It is predicted that in the next ten years the share of contactless transactions will grow at a rate of 20 percent per year, i.e. almost all banks will soon offer contactless cards.
Cash remains the leading payment form on the market, despite all the growth trends of card and online operations. However, the question is for how long, as the volume of cash transactions in relation to those made by cards is slowly equalizing, primarily due to the simplicity of contactless payments.
According to the European Commission, in the eurozone, transactions worth about €4,000 billion were carried out in 2019, half of which was paid in cash, and about 1,600 billion were paid by card.
In Croatia, the pandemic pushed card payments, so cash transactions accounted for 79 percent of all transactions, down by five percent year-over-year. However, the value of these transactions is only 54 percent of the total, indicating that the trend in Croatia is very similar to those in the rest of Europe.
Europe has a well-developed contactless payment system, but it varies greatly from country to country.

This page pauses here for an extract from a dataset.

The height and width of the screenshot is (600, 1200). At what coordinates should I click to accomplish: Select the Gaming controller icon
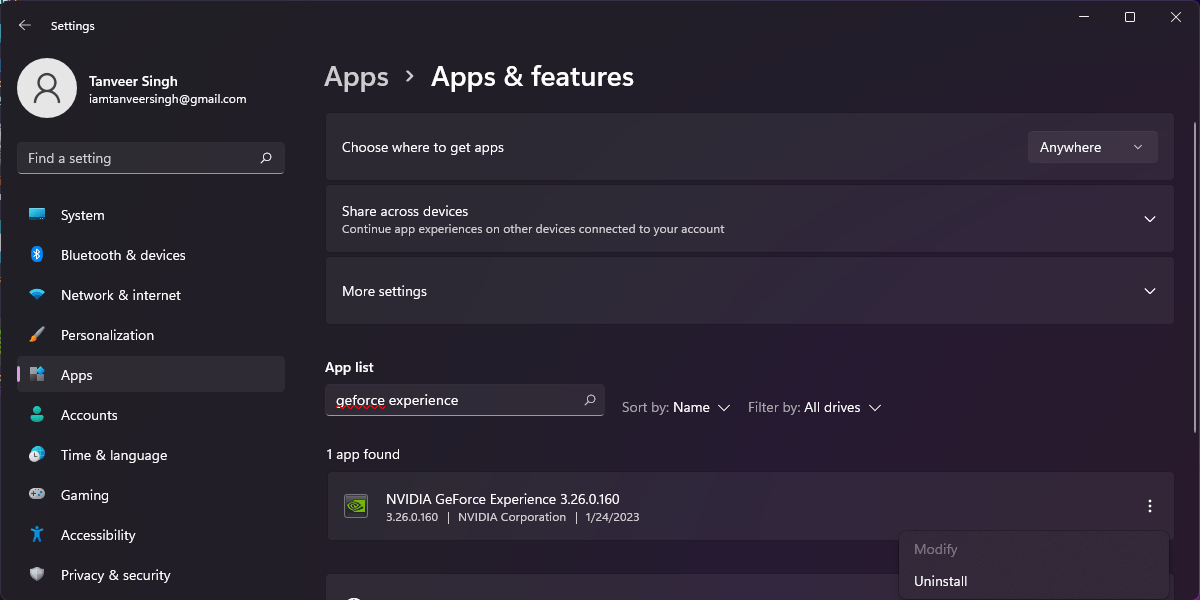38,495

According to the EC, Poland is in the lead, where 84 percent of all card transactions were contactless, while in Belgium and Denmark this rate is less than five percent.
Croatia stands in the middle, so according to the CNB, at the end of 2020, 55 percent of all cards in the country allowed contactless payment. In 2020, this form of payment grew rapidly. Thus, last year in October, almost 20 million contactless payment transactions were made in Croatia, which is twice as much as in the same month in 2019, but the total value of transactions jumped to almost two billion kuna, from less than HRK 750 million in October of the previous year.